Later, she tells Sumire that ‘ can’t recall’ what happened after the incident, further enforcing the notion that the (phone)line between these different parts has been irreparably damaged. Even though the telephone is prominent throughout Sputnik Sweetheart, in this scene it seems to become the barrier that keeps Miu from ‘placing a call’ to that other part of herself.

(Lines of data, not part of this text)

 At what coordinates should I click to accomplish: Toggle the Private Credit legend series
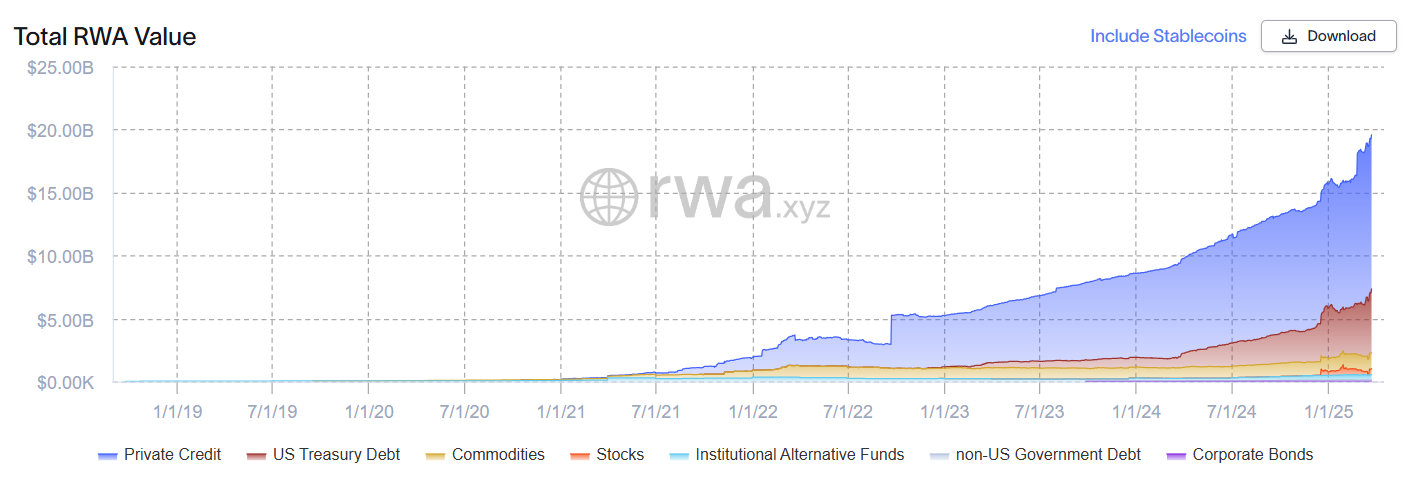[172, 455]
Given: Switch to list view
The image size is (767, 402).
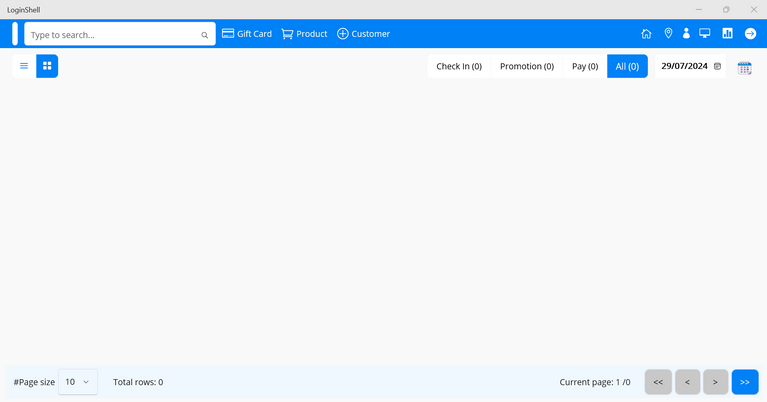Looking at the screenshot, I should [24, 66].
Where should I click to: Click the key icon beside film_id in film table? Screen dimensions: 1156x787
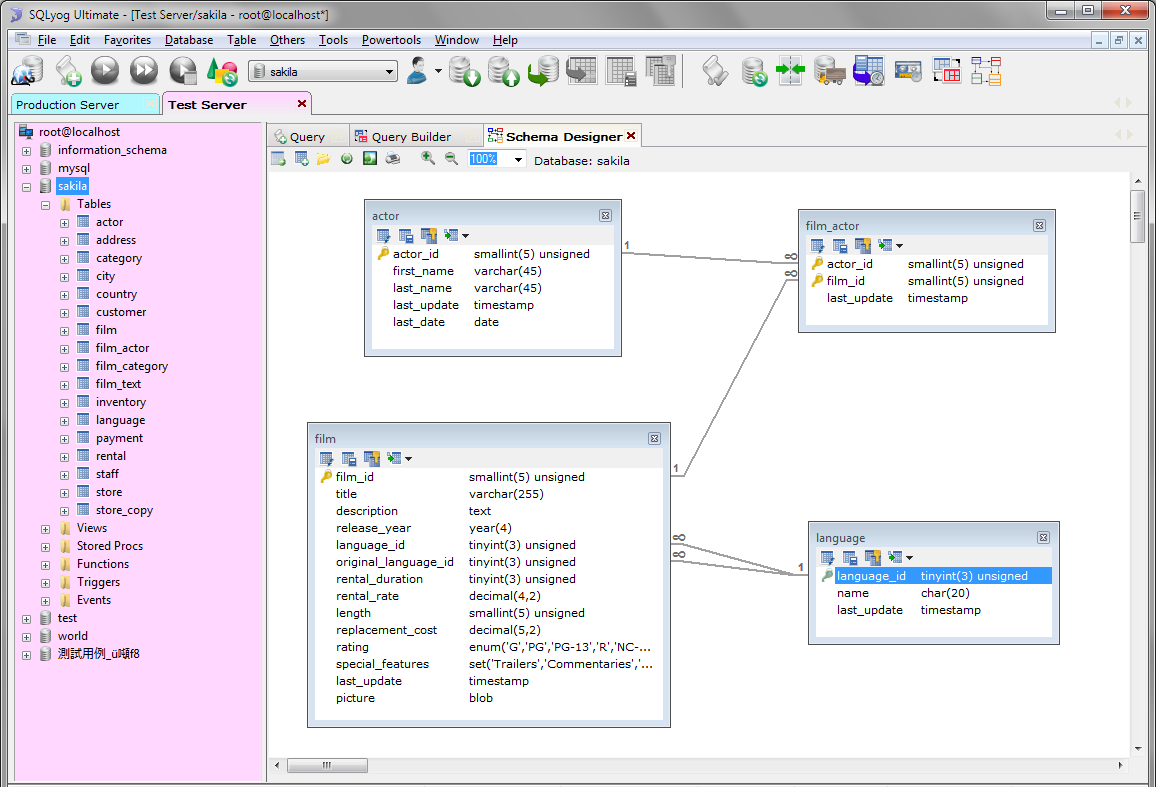pyautogui.click(x=326, y=477)
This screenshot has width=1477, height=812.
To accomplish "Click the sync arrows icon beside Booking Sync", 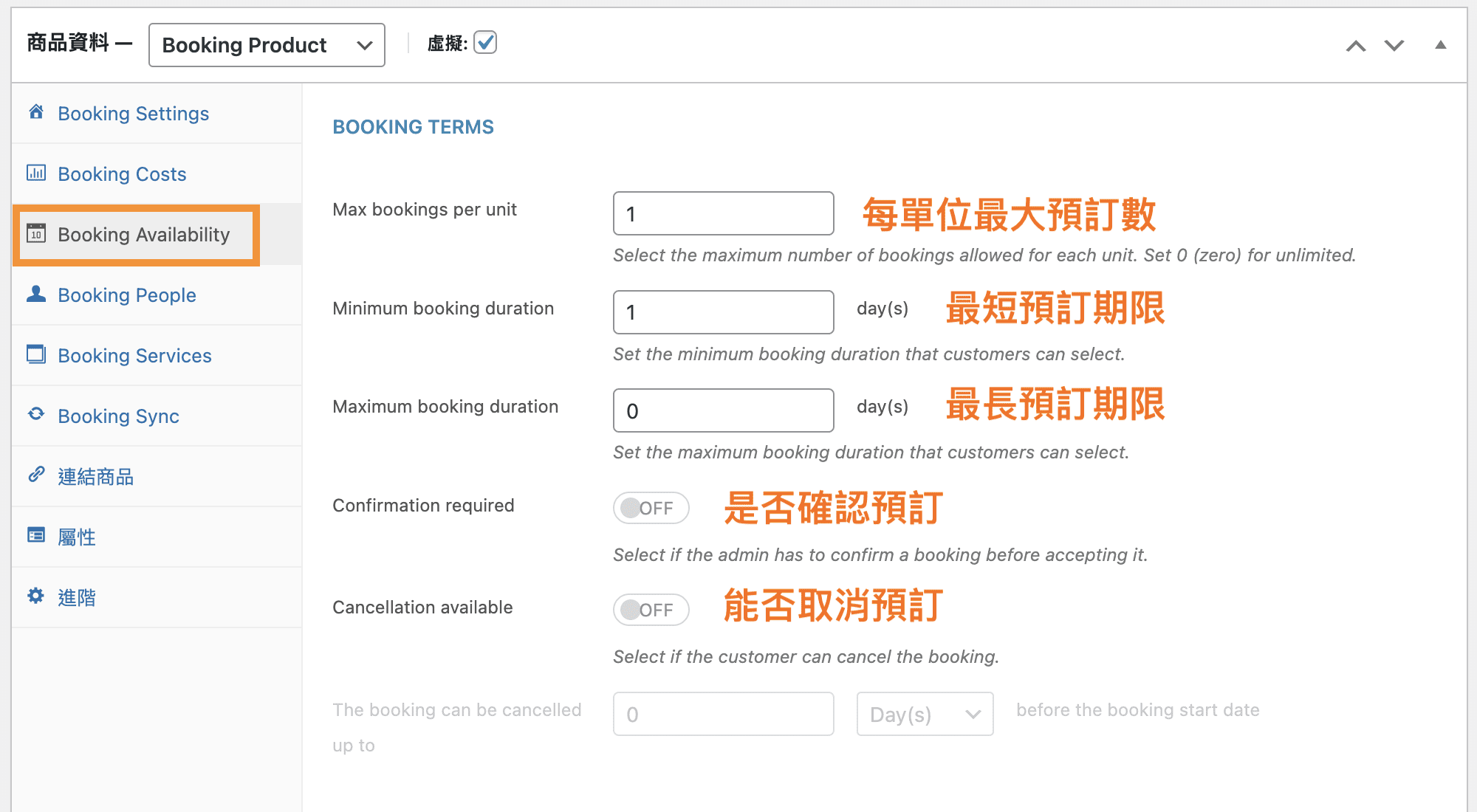I will pyautogui.click(x=36, y=414).
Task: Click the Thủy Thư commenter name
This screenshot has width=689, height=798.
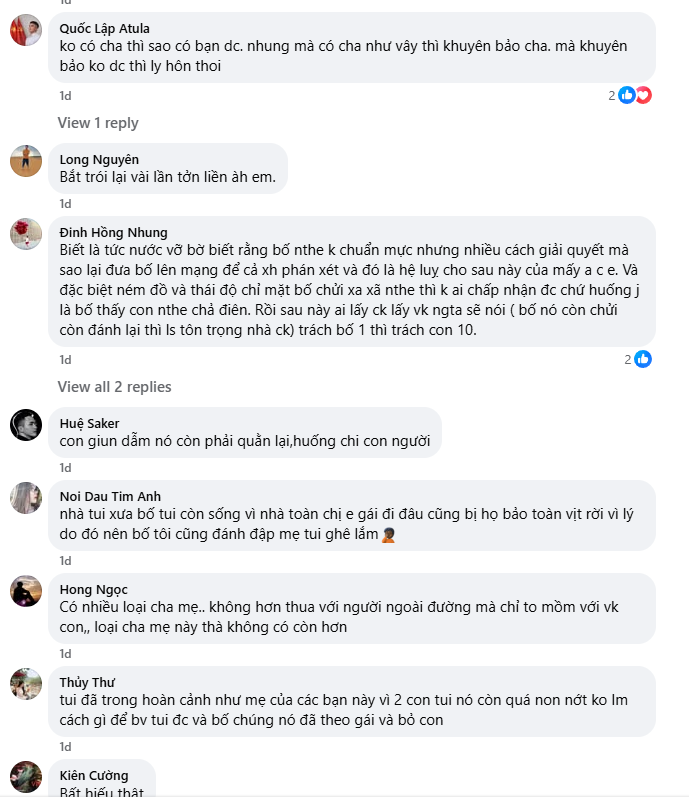Action: tap(87, 682)
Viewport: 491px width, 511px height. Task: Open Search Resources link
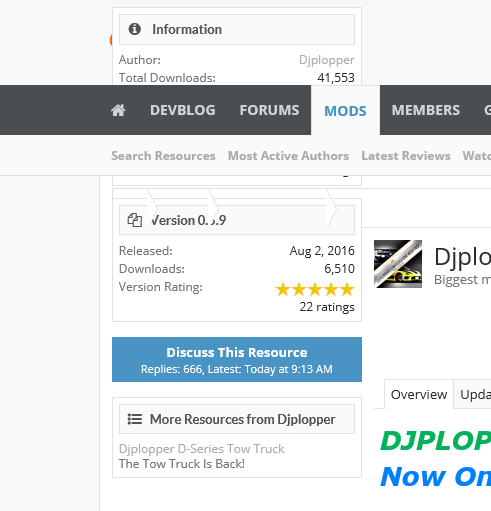pyautogui.click(x=163, y=156)
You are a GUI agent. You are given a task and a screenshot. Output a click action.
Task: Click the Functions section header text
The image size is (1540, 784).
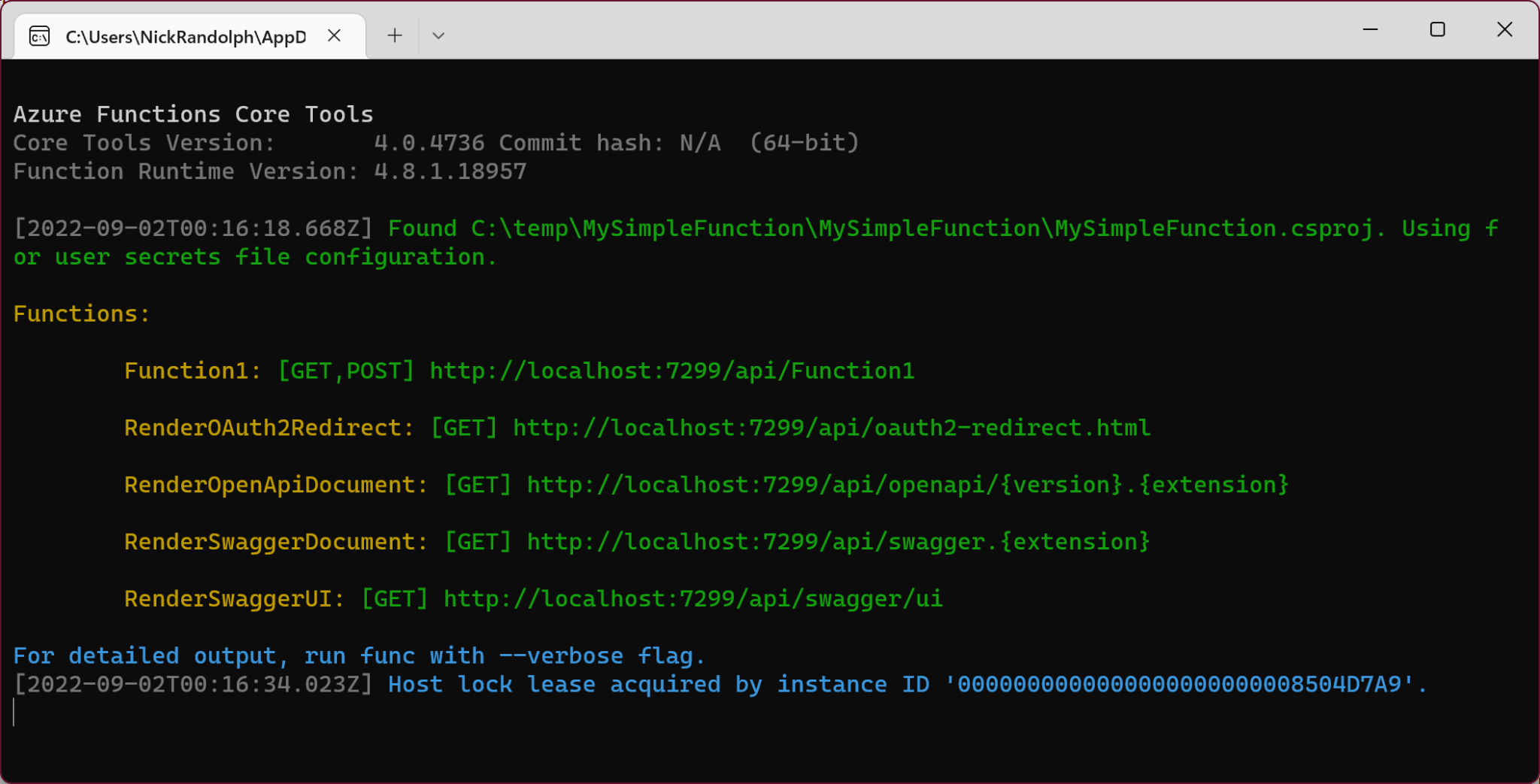click(80, 313)
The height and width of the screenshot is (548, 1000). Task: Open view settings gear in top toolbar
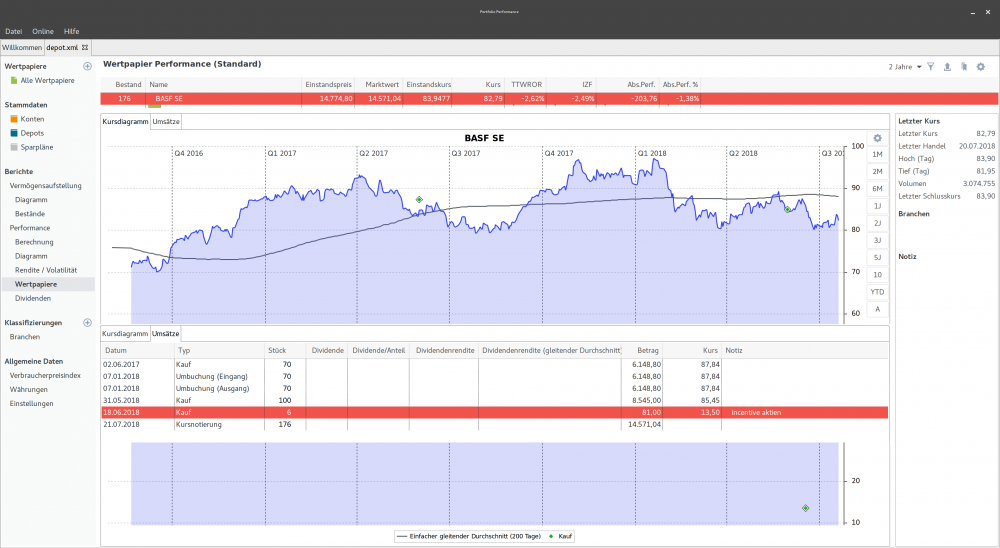pos(980,67)
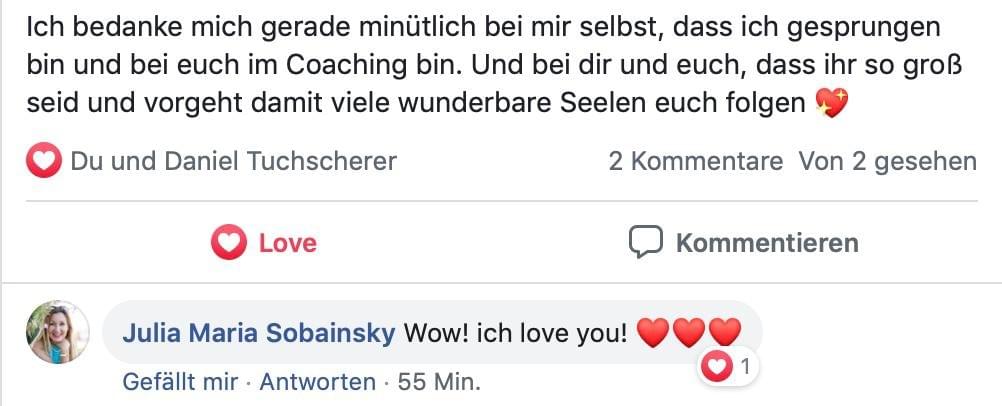Click the red Love heart icon in action bar
The width and height of the screenshot is (1002, 406).
click(228, 242)
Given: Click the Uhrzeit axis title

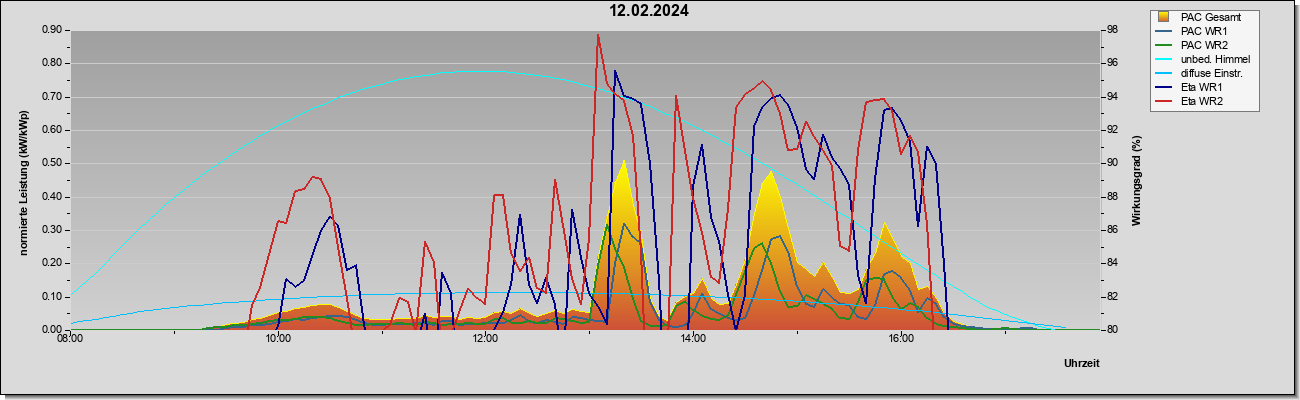Looking at the screenshot, I should pos(1082,363).
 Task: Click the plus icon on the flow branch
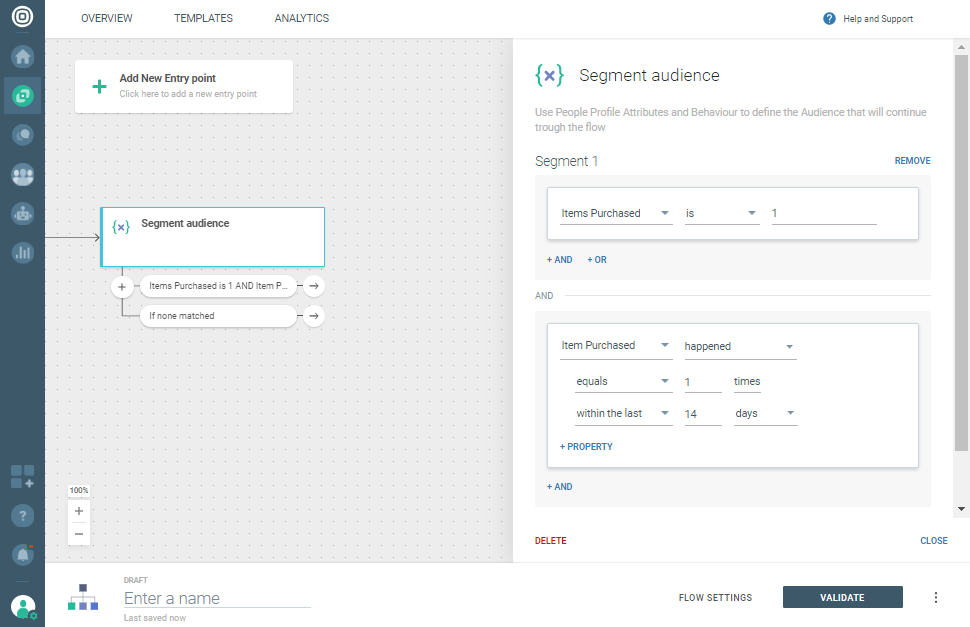122,286
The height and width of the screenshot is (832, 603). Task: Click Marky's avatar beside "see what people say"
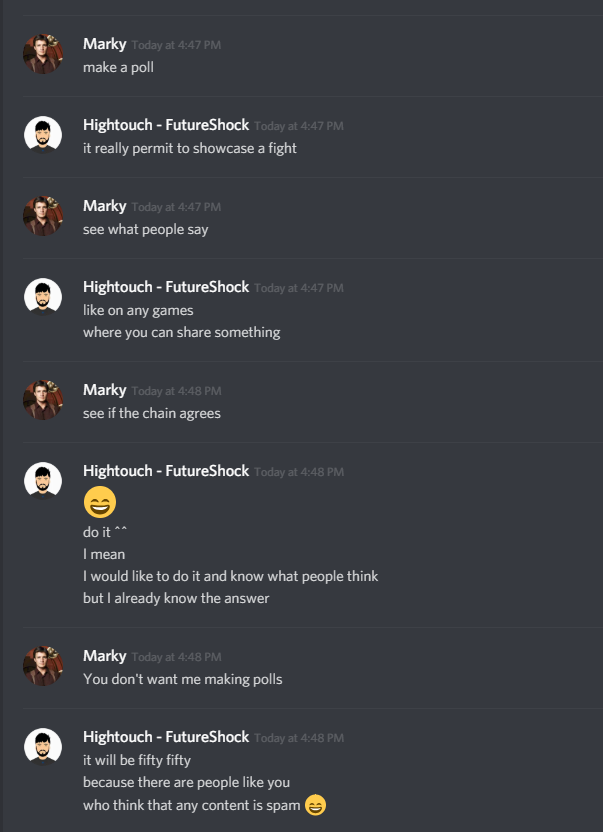tap(43, 216)
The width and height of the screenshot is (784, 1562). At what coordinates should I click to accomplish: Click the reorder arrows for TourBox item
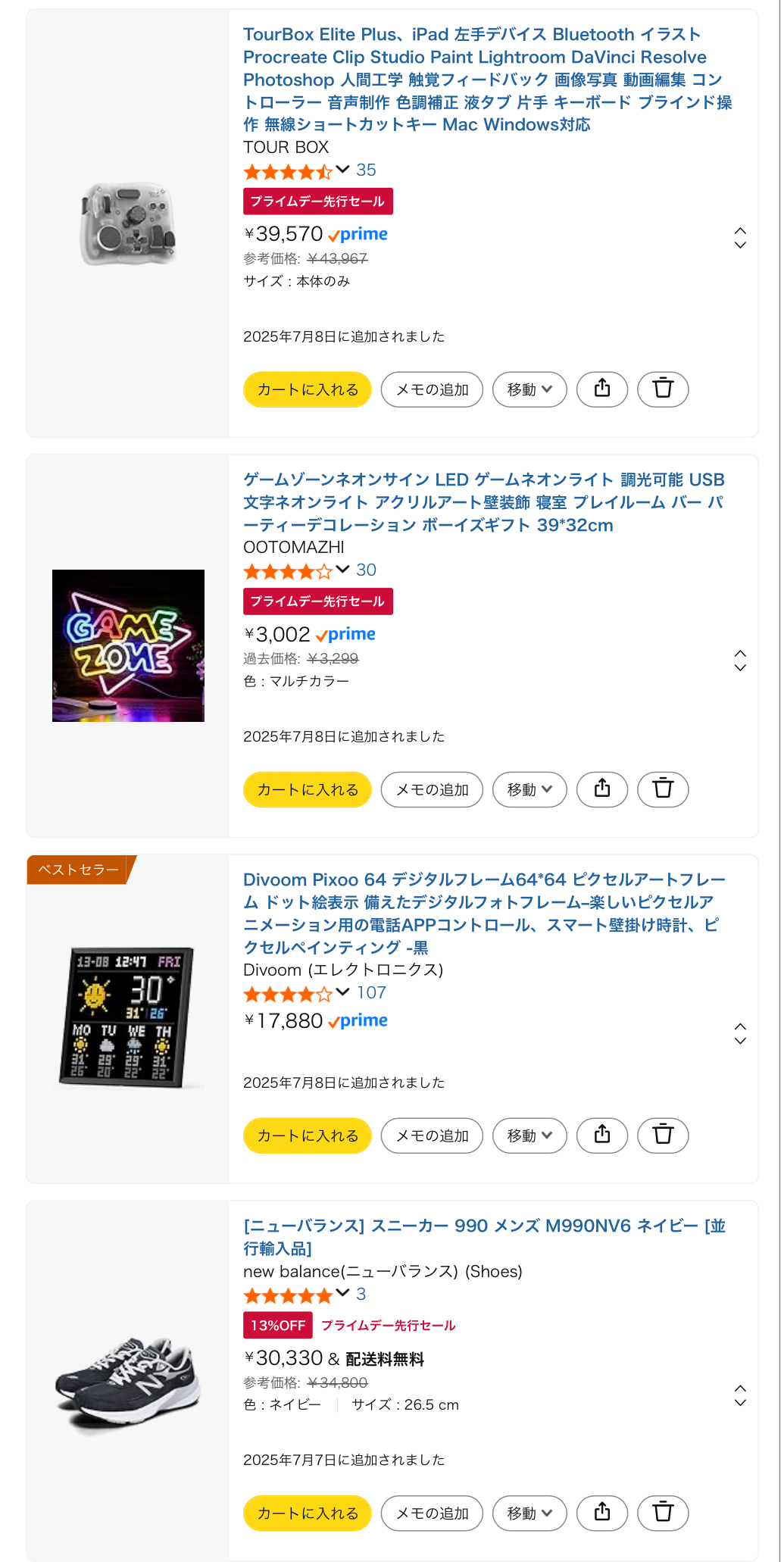[x=740, y=238]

sumire murakami sumire murakami

Remembering the binoculars in her bag, Miu looks across the park to her apartment but, as she peers inside, witnesses herself engaged in a disturbing sexual act with a man who may have been stalking her. Here, a document written by Sumire expresses a traumatic evening fourteen years previously in which Miu gets stuck in a Ferris wheel overnight. This passage from Sputnik Sweetheart (first published in English in 2001) depicts a curious scene haunted by images of the telephone. The telephone frequently surfaces in Murakami’s work, often standing between friends, lovers or old acquaintances as they contact each other from obscure, liminal places. In The Wind-up Bird Chronicle and Dance Dance Dance, for example, Murakami also suggests that his books contain alternate worlds. I’d really like to place a call to that phone. Murakami, a best-selling Japanese author, often uses magical realism in his novels. It gave her a guilty feeling to look at her own room from so far away through the binoculars, as if she were peeking in on herself.